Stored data

◇ ◇ ◇ ◇ ◇ ◇ ◇

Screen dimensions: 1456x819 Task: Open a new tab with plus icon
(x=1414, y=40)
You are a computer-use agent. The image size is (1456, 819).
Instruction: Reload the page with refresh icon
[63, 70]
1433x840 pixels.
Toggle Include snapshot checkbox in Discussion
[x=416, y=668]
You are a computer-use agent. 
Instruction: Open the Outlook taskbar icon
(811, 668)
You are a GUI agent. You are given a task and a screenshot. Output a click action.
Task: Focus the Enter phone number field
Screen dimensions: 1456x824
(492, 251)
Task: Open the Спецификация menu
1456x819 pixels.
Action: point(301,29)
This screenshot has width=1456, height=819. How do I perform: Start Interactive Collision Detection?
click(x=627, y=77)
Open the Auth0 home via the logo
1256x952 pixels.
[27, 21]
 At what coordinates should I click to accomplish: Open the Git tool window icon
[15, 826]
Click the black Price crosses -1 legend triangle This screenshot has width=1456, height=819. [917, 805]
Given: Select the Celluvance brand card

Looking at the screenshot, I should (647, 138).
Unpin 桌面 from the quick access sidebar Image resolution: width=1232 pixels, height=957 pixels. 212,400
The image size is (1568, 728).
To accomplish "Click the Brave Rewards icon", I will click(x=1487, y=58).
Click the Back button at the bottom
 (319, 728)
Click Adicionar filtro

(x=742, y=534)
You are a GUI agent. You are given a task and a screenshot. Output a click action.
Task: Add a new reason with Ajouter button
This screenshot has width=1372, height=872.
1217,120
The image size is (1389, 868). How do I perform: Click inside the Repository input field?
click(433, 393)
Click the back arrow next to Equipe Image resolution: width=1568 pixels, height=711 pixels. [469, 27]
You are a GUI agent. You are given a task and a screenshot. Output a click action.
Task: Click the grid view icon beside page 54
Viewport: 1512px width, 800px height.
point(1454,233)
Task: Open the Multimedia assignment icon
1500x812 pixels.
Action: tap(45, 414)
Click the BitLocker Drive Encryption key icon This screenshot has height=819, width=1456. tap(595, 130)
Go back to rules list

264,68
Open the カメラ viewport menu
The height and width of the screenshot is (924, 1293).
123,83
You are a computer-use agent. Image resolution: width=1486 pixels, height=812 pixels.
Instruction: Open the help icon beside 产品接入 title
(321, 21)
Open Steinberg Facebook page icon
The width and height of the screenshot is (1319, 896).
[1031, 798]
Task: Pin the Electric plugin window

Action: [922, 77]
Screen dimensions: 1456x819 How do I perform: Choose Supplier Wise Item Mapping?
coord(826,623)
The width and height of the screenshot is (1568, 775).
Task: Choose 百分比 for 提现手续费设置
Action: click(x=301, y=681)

◇ ◇ ◇ ◇ ◇ ◇ ◇

■ What the exercise asks:
Return every record above exactly as it appears.

■ Answer to this problem:
Screen dimensions: 1456x819 Task: Open a new tab with plus icon
(x=1414, y=40)
You are a computer-use agent. The image size is (1456, 819).
Instruction: Reload the page with refresh icon
[63, 70]
1433x840 pixels.
Toggle Include snapshot checkbox in Discussion
[x=416, y=668]
You are a computer-use agent. 
Instruction: Open the Outlook taskbar icon
(811, 668)
You are a GUI agent. You are given a task and a screenshot. Output a click action.
Task: Focus the Enter phone number field
Screen dimensions: 1456x824
(492, 251)
Task: Open the Спецификация menu
1456x819 pixels.
Action: point(301,29)
This screenshot has width=1456, height=819. How do I perform: Start Interactive Collision Detection?
click(x=627, y=77)
Open the Auth0 home via the logo
1256x952 pixels.
[27, 21]
 At what coordinates should I click to accomplish: Open the Git tool window icon
[15, 826]
Click the black Price crosses -1 legend triangle This screenshot has width=1456, height=819. [917, 805]
Given: Select the Celluvance brand card

Looking at the screenshot, I should (647, 138).
Unpin 桌面 from the quick access sidebar Image resolution: width=1232 pixels, height=957 pixels. 212,400
The image size is (1568, 728).
To accomplish "Click the Brave Rewards icon", I will click(x=1487, y=58).
Click the Back button at the bottom
 (319, 728)
Click Adicionar filtro

(x=742, y=534)
You are a GUI agent. You are given a task and a screenshot. Output a click action.
Task: Add a new reason with Ajouter button
This screenshot has width=1372, height=872.
1217,120
The image size is (1389, 868). How do I perform: Click inside the Repository input field?
click(433, 393)
Click the back arrow next to Equipe Image resolution: width=1568 pixels, height=711 pixels. [469, 27]
You are a GUI agent. You are given a task and a screenshot. Output a click action.
Task: Click the grid view icon beside page 54
Viewport: 1512px width, 800px height.
point(1454,233)
Task: Open the Multimedia assignment icon
1500x812 pixels.
Action: tap(45, 414)
Click the BitLocker Drive Encryption key icon This screenshot has height=819, width=1456. tap(595, 130)
Go back to rules list

264,68
Open the カメラ viewport menu
The height and width of the screenshot is (924, 1293).
123,83
You are a computer-use agent. Image resolution: width=1486 pixels, height=812 pixels.
Instruction: Open the help icon beside 产品接入 title
(321, 21)
Open Steinberg Facebook page icon
The width and height of the screenshot is (1319, 896).
[1031, 798]
Task: Pin the Electric plugin window

Action: [922, 77]
Screen dimensions: 1456x819 How do I perform: Choose Supplier Wise Item Mapping?
coord(826,623)
The width and height of the screenshot is (1568, 775).
Task: Choose 百分比 for 提现手续费设置
Action: click(x=301, y=681)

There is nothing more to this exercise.